Methamphetamine is a stimulant that can be taken as a recreational drug, either by injections or smoking. It is classified as a Class A drug in the UK and its recreational use is criminalized in many countries throughout the world.
This includes New Zealand, where the study notes that many concerns have been raised over the presence of methamphetamine contamination in households. One barrier for law enforcement in tackling methamphetamine is a difficulty in detecting low concentrations of methamphetamine residues on surfaces, stymieing any forensic investigation.

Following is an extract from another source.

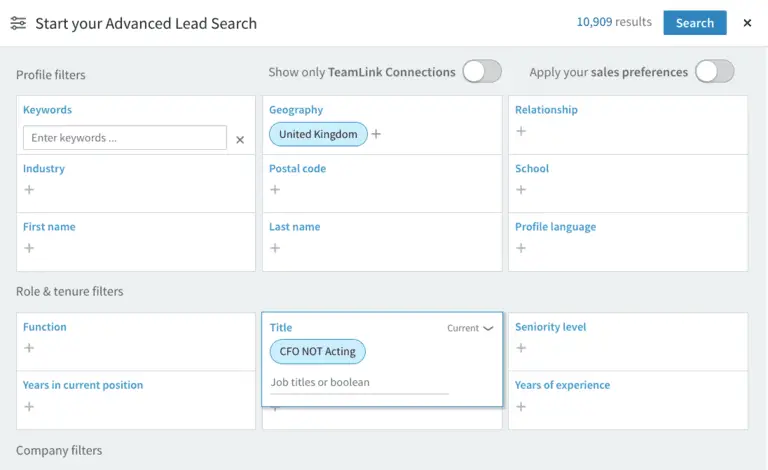Screen dimensions: 768x470
Task: Toggle Apply your sales preferences switch
Action: tap(714, 72)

A new paper, published in Forensic Science International, aims to address this issue by analyzing the contamination levels on household surfaces resulting from smoked methamphetamine. Former MSc Forensic Science student Salomé Nicolle played a key role in the experiments as part of the course. Working in New Zealand with colleagues at the ESR, Salomé conducted smoking simulations on different household surfaces including acrylic, metal, plaster, tile, and wood surfaces.
Results found that acrylic surfaces retained the most methamphetamine, while tile surfaces retained the least. Through these results, the authors were able to demonstrate that methamphetamine retention was dependent on the material of the surfaces. The data also showed a correlation between the amount of methamphetamine smoked and the residue detected.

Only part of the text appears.